The Drummer would have loved it. Golf in its purest form, the U.S. Open. In Pinehurst, his adopted golf haven.

Yep, ol’ Drummer would have been in his element, spinning some yarns about the old days, telling you why that guy couldn’t win on No. 2, and why this guy could.

Bob Drum, one of the game’s legendary writers, died in May of 1996, but his spirit lives on. His son, Kevin, is executive director of the Sandhills Golf Association. It’s a job the young Drum loves, spreading the gospel as to why the Sandhills are the best place in the world to pursue the elusive par. But his father is never completely out of his thoughts, particularly during a Masters or a U. S. Open.

"Dad loved Pinehurst," Kevin said. "People used to say you couldn’t hold an Open here because it couldn’t handle the crowd. Dad would say, ‘What do you mean? They get 50,000 people in Rockingham twice a year.’ "

Bob Drum was born in Brooklyn, N.Y., in 1918 and went on to become a two-sport athlete at the University of Alabama, where he was All-America in basketball. He spent four years in Europe and North Africa during World War II, and then took a tough job; sports writer for the Pittsburgh Press.

Drum worked there for 17 years, but he had found two things that changed his life. He discovered Arnold Palmer in Latrobe, Pa., and he learned that his passion was writing about golf.

It has been said that Bob Drum invented Arnold Palmer. That isn’t the whole truth, of course. Everyone knows that Pennzoil invented Arnie. But Drum did chronicle Palmer’s every feat, and it was Drum’s prose that made Arnie bigger than life in the eyes of golf fans.

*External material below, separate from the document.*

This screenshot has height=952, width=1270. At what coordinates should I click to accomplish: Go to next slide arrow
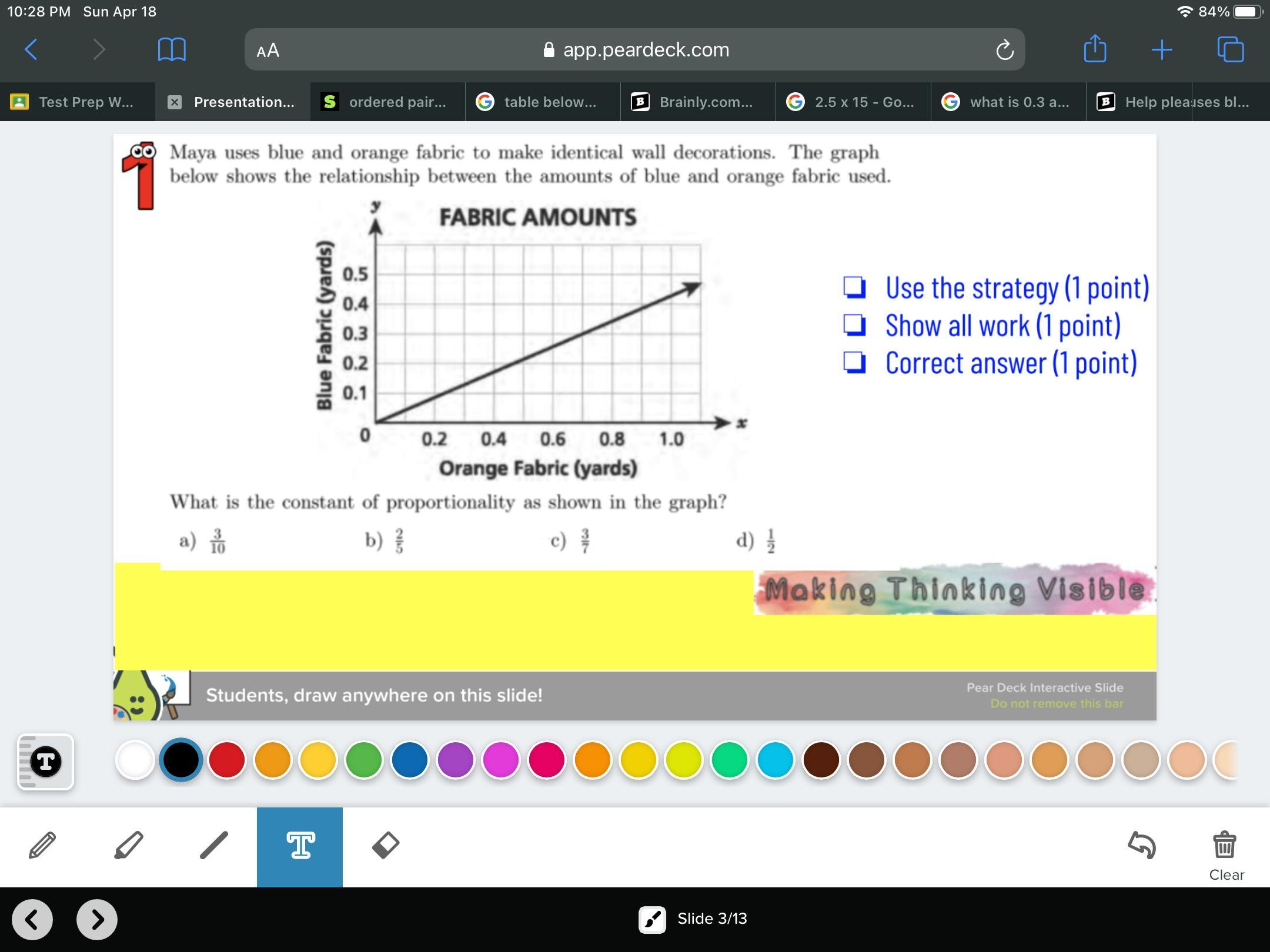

Drum was a crusty guy who hid a soft heart under that rough-hewn exterior. But you only had to be around him a few minutes to understand that he was special. Jack Nicklaus knew that, and at his Memorial Tournament last week, Nicklaus honored his old friend.

Now Drum’s name appears on the wall at Muirfield with other journalistic greats such as Herb Graffis, O.B. Keeler, Grantland Rice, Herbert Warren Wind, Charles Price, Dick Taylor, Jim Murray and Furman Bisher.

"My dad covered about a thousand tournaments," Kevin Drum said, "but only one honored him. He would have been proud to be honored by Jack Nicklaus on the same day as Ben Hogan. And my mom is really proud that he’s on the wall with those other great writers."

Kevin has many memories of his father, including 25 trips to Augusta National to attend the Masters.

"He was a sports writer who fell in love with golf to the point that he quit writing about anything else," Kevin said. "It was ironic, because he didn’t really play golf himself. He loved the story, the honor and integrity of the game. He felt golf was so unique — unlike any other game — because players called penalties on themselves.

"He liked the places, the people, the characters he met, more than he did playing."

Drum, who was a past president of the Golf Writers Association of America, had little patience with those he felt didn’t take the time to understand the subject they were covering.

"It bothered him that most of the people covering the game weren’t really golf writers," Kevin said. "When he was working, they didn’t have the luxury of watching on TV, they had to walk the courses. Those guys deserve a lot of credit for the boom of the game."

The Drummer, whose spirit no doubt now resides in places such as Augusta, St. Andrews and Pinehurst, is gone.

But the memories are still living with his son.

"We were best friends," Kevin said, "not just father and son. We were hanging out together."